Twilight, the movie and the book

When I taught at CTY last summer, all of the girls were reading Twilight. They would read it under their desks during class and stay up all night reading it in the dorms. They passed it around and all their copies were worn with reading and rereading. I'd seen the same thing with the younger kids and Harry Potter the year before. I was curious enough to want to read the book myself, but resisted, until the movie came out. I wanted to see the movie. I've always like movie and literature about vampires. I was still a bit embarrassed to read it in public, but in the safety of my own home I finished the book in three days. It amazes me how much people like this book. Friends of mine, adult women, who almost never read, are reading it.

I don't think it is a great book, but what Stephanie Meyer is great at, is making it difficult to put the book down.

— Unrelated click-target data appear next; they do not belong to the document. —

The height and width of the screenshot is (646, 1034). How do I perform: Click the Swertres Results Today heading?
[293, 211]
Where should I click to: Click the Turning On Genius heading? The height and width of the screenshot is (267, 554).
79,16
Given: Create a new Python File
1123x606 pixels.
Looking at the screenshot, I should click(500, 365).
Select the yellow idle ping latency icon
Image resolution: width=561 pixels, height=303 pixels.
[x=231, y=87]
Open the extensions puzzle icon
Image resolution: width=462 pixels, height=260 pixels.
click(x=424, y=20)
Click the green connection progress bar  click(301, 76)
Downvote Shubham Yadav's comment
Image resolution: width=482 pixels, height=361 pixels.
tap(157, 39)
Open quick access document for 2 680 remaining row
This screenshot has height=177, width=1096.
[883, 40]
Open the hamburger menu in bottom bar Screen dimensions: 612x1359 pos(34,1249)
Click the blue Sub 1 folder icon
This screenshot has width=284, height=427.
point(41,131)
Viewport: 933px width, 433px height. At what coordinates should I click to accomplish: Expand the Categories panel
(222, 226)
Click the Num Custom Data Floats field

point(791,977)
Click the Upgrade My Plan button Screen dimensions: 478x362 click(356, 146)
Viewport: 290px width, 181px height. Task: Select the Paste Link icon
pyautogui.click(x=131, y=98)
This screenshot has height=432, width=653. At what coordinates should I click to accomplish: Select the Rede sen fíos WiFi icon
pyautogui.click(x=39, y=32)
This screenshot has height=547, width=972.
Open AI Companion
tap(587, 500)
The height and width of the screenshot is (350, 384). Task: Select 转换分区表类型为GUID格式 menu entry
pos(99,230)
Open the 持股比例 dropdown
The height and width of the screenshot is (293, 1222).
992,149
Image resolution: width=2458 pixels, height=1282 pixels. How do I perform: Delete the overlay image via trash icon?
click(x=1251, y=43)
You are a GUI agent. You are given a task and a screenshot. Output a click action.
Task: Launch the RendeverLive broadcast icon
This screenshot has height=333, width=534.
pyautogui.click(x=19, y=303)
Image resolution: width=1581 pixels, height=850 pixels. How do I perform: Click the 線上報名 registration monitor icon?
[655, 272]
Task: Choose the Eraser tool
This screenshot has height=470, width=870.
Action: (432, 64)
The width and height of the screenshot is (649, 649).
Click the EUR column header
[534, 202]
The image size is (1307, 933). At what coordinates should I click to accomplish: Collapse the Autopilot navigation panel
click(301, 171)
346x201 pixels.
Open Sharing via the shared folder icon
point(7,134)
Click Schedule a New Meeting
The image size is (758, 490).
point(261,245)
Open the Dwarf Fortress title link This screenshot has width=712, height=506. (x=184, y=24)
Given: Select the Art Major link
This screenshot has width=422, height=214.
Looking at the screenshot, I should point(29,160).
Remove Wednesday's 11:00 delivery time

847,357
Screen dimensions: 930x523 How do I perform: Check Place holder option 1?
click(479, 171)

The big revelation after the first three hundred pages is something that the reader already knows if s/he has looked at the back cover, seen the trailer for the movie or knows at all what the book is about. Edward is a vampire. Bella is in love with a vampire. When I would ask the girls in my class last summer what the book was about, they would think about it for a minute and then say, "It's about a girl who is in love with a vampire." The thing is, that is what it is about, not much more. If you hang on until the last hundred pages (which Meyer makes it relatively easy to do), there is some action, but only for a small portion of the book. The majority of the novel's 500 or so pages, is an exploration of how essentially vampiric teenage love is. I was reading my own journal from high school last night, andLink it shocks me how much love and obsession were linked in my adolescent mind. I want to say something interesting about this book and about teenage sex and vampirism, but I'm out of practice. The New York Times review does a better job than I would, I think. It made me want to see it.

Overall I think that the book is a fun read, and reminds me of how excessively I felt at one point in my own life. The movie is also entertaining. I think that it is true to the book for the most part and I enjoyed it, although I don't think there is much more to say than that.